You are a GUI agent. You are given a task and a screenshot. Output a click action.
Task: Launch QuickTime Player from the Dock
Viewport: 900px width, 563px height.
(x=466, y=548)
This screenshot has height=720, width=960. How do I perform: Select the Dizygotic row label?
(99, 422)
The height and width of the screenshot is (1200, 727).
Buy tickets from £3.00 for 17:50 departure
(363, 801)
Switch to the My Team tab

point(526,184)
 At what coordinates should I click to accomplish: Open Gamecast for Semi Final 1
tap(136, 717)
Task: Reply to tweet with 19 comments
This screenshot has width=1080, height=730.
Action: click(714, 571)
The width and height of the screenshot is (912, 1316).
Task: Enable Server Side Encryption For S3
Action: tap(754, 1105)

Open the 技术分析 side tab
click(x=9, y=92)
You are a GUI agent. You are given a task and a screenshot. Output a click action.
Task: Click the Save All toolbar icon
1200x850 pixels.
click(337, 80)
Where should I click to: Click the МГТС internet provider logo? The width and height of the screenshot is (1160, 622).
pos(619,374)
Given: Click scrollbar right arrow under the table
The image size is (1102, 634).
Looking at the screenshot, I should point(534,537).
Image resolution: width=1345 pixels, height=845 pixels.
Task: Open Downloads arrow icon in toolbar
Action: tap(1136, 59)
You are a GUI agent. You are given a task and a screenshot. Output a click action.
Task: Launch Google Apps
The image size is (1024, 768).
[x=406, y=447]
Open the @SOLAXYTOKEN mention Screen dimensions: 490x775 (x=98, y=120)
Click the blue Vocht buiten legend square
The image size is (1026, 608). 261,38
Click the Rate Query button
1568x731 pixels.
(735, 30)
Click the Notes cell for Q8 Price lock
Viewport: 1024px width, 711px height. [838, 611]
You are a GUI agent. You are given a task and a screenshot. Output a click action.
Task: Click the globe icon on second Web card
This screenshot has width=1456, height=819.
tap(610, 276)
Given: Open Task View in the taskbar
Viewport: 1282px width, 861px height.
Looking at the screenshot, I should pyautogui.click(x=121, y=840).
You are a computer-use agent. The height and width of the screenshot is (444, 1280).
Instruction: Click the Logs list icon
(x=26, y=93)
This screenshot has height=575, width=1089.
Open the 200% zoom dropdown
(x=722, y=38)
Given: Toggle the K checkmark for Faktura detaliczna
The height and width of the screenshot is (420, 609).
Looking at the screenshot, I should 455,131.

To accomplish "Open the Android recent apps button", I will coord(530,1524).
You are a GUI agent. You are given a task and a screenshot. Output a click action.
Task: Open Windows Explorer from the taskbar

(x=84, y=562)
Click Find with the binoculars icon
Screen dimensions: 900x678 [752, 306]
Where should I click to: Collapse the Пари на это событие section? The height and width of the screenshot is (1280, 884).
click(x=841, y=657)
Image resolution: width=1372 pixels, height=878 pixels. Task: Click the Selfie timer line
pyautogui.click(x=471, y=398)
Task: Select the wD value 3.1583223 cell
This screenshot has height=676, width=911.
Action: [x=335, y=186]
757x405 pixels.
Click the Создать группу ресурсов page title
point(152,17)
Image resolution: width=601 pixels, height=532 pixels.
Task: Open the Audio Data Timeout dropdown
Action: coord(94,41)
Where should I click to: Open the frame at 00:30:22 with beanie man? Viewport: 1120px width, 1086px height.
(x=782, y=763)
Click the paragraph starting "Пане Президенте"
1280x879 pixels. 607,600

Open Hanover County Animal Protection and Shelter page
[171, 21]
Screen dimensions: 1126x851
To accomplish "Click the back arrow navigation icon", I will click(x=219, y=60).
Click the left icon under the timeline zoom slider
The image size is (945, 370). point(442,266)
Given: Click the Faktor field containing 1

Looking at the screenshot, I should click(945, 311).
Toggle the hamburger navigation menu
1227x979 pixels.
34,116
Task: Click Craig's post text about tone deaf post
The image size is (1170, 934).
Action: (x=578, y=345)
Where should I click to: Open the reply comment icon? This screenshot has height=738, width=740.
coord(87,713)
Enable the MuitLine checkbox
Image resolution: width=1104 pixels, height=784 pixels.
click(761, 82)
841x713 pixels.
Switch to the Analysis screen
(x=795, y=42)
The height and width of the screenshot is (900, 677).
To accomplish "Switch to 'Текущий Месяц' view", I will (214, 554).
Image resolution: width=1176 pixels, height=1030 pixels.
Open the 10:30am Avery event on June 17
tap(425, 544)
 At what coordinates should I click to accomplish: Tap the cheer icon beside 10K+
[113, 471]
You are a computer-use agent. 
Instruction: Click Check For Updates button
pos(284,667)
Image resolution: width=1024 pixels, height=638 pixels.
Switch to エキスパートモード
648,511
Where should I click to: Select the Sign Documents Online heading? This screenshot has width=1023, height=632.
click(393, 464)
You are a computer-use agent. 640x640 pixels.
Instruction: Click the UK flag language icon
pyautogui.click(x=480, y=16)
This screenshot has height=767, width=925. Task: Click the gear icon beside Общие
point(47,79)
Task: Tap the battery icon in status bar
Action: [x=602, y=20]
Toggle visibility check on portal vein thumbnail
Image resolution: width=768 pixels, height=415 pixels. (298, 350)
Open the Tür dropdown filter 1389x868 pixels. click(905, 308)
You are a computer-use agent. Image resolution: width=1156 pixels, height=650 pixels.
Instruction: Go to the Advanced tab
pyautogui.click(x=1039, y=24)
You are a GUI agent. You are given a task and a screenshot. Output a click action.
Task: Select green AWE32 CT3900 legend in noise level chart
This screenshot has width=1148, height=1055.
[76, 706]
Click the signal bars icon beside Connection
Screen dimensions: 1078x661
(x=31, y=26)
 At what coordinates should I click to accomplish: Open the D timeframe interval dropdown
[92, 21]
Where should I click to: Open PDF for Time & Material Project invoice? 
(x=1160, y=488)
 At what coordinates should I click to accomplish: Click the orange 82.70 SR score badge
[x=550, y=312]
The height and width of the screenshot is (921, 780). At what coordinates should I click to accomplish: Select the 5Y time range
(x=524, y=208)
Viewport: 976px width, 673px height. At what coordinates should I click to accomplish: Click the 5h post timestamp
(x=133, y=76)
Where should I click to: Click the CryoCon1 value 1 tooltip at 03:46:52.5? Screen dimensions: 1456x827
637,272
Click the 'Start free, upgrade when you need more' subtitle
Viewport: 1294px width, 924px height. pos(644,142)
-=-=-=-=-
__ABOUT THIS EXERCISE__.
Which lines above hold the string "Launch"? Show each of them.

__FINISHED EXERCISE__.
Task: Launch QuickTime Player from the Dock
Task: Launch Google Apps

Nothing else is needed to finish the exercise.